黄金の唄姫と守護騎士はセカイに愛を謳う


「え、なんで、これ・・・」

外套をヘリオトロープの方に掲げると凄い目で睨まれた。

「いいから、着ろ」

「はい」

俺だってやりたくてやってる訳じゃない、と副音声が聞こえた気がして、私はとりあえず腕を通した。

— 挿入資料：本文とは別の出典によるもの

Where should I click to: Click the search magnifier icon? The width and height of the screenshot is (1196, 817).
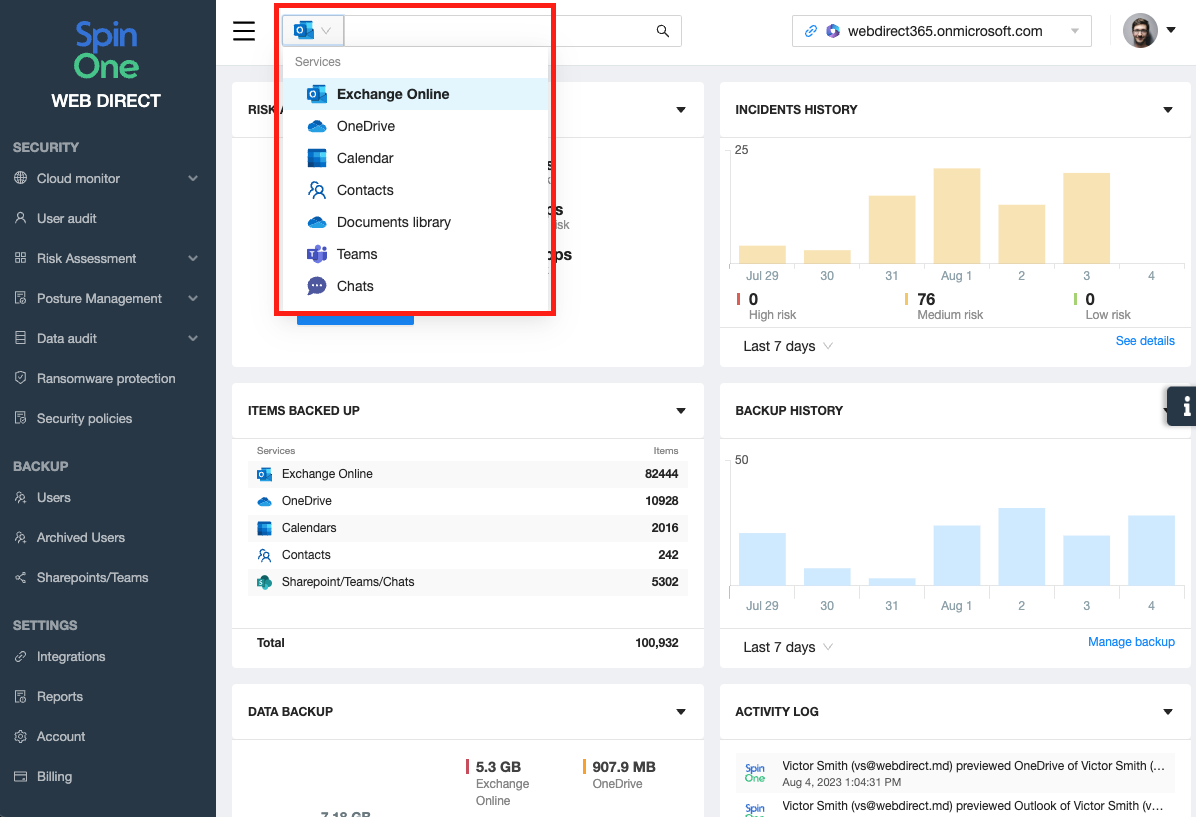662,31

フードを被って一息ついたところで、ん、とヘリオトロープが片手を伸ばしてきた。

何だ、と首をかしげて、座ったままだったことに気がつく。

意外と気が利くのか。その手を取ろうと腕を伸ばす。

「あ、ありが・・・と?」

が、その手はするりと通り過ぎられ。

腕を掴まれ引っ張られてぽすんと収まったのは、彼の腕の中。

なされるがままになった私はきょとんとしてヘリオトロープの紫の瞳を見上げた。

しばらくしてから、我に返って口を尖らせながら掴まれた手首を擦る。・・・あれ・・・全然、痛くない。

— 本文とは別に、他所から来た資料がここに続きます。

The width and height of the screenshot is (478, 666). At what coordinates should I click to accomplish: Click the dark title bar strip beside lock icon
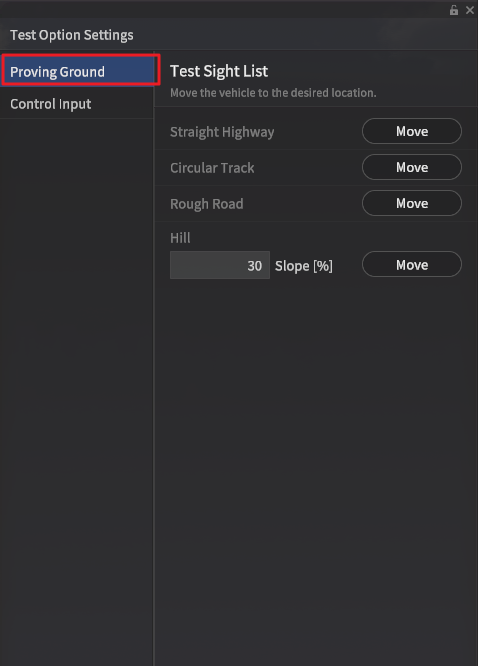click(223, 9)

「何馬鹿な勘違いしてるんだ。手を貸して立たせてやるとでも?生憎俺は無条件に優しさを振り撒く趣味は無い」

暗闇で光る彼の瞳に至近距離で見つめられ、息を詰める。

・・・言ってることと、やってることが、違うけれど、多分本人は気がついてないんだろう、な・・・

ヘリオトロープは何も喋れない私につまらなそうにふんと鼻を鳴らすと、私を抱えたまま窓に向かって歩き出した。

「・・・行くぞ、喋るなよ、舌噛むぞ」

「え、ちょ、なに、どこにいくの」

淡々と話すヘリオトロープは、私に訊かれると驚いたように立ち止まった。